Sunday, August 16, 2009

Ma and Pa Kettle Down on The Farm


Growing up in a small town, you learned to look forward to Saturday matinees. They were double features, with a newsreel or two, and several Looney-Tunes cartoons with the Warner Bros. signature. Tom and Jerry, Donald Duck, Mickey Mouse, Woody Woodpecker, Porky Pig and a host of Disney characters that we looked forward to. In fact, we counted the week off by days toward Saturday afternoon. We gathered at the Boyd (the only one to survive the wrecking ball), Nile, or College theaters in Bethlehem, PA. My favorite was the College Theater, because if you got there early enough, you could sit in the mohair seats or couch in the balcony, in front of an etched blue glass coffee table, in front of the normal balcony seats. You felt special sitting there, and yes, you guessed it--we always got there early enough for our group to have these special seats. In the early 1950s, the cost of this entertainment was a quarter. Mid-1950s, inflation raised the price to fifty cents (and did we whine). Those good old days...

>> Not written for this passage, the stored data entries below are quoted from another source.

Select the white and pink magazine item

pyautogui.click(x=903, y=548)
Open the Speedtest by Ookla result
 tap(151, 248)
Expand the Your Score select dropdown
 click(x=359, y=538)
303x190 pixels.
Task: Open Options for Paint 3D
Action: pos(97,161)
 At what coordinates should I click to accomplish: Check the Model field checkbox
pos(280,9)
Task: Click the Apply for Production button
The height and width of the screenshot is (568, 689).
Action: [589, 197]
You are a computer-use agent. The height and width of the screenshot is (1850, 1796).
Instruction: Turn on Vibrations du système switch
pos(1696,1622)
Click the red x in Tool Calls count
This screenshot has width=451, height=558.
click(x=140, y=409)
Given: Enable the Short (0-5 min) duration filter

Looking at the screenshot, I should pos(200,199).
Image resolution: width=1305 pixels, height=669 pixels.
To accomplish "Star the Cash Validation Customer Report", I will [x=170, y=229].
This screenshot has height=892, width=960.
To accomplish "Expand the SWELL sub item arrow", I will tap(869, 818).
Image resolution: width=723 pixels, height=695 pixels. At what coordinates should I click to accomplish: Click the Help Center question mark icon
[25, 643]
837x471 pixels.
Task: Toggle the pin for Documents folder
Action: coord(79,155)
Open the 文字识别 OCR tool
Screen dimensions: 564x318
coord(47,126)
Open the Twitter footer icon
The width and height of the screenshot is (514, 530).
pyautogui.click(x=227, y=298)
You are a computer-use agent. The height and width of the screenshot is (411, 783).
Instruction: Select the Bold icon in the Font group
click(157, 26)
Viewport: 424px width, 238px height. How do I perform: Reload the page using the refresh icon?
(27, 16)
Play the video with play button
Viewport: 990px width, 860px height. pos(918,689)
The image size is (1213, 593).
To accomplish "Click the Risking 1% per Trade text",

Which brings me to Ma and Pa Kettle--they were one of my favorite series, along with Francis the Talking Mule, The Thin Man and the Topper films. In the good old days, Hollywood knew how to take a movie and develop it into a money-making series. Today, sitting on our back porch, which doubles in actual use as a front porch (the Chinese would understand this duality), Mickey and I morphed in my imagination into Ma and Pa Kettle. We often joke about it, but only our generations know the reference. Here sits Pa Kettle, down home on the farm. I really look like Ma Kettle today in my baggy jeans and hair curlers, but, you guessed it again, I wasn't letting Mickey snap that photo. And when Mickey reads this blog, I know he will remind me that our farm bears no resemblance to the one the Kettles and their children inhabited. The Kettles just, as all good movies do, sometimes touch our hearts and always our funny bones, reminding us just a bit of ourselves.